Assigned task:
Extend the summary of the paper on evaluation metrics for spatial semantic segmentation of sound scenes, starting right after its last sentence.

Given text:
Metric Analysis for Spatial Semantic Segmentation of Sound Scenes
Mayank Mishra, Paul Magron, Romain Serizel
TL;DR
The paper tackles the challenge of evaluating spatial semantic segmentation of sound scenes (S5) with a joint focus on separation and classification. It identifies limitations of the class-aware SDR (CA-SDR) and introduces CASA-SDR, a permutation-aware SDR that maximizes similarity over all source pairings before applying labels, thereby disentangling separation and labeling errors. To further reflect real-world misclassifications, it proposes input- and output-level penalties (IP and OP) with two application modes (non-TP-based and EB), enabling tunable emphasis on labeling versus separation errors. Through a synthetic S5 dataset and controlled error scenarios, CASA-SDR demonstrates improved diagnostic clarity over CA-SDR and classical SDR, highlighting the value of permutation-aware evaluation and penalty-informed metrics for joint S5 assessment.

Data extract:

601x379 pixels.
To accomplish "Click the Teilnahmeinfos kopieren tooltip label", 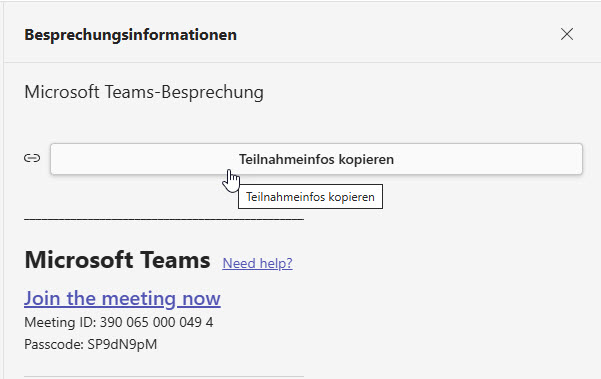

Output for this task:
Abstract
Spatial semantic segmentation of sound scenes (S5) consists of jointly performing audio source separation and sound event classification from a multichannel audio mixture. To evaluate S5 systems, one can consider two individual metrics, i.e., one for source separation and another for sound event classification, but this approach makes it challenging to compare S5 systems. Thus, a joint class-aware signal-to-distortion ratio (CA-SDR) metric was proposed to evaluate S5 systems. In this work, we first compare the CA-SDR with the classical SDR on scenarios with only classification errors. We then analyze the cases where the metric might not allow proper comparison of the systems. To address this problem, we propose a modified version of the CA-SDR which first focuses on class-agnostic SDR and then accounts for the wrongly labeled sources. We also analyze the performance of the two metrics under cross-contamination between separated audio sources. Finally, we propose a first set of penalties in an attempt to make the metric more reflective of the labeling and separation errors.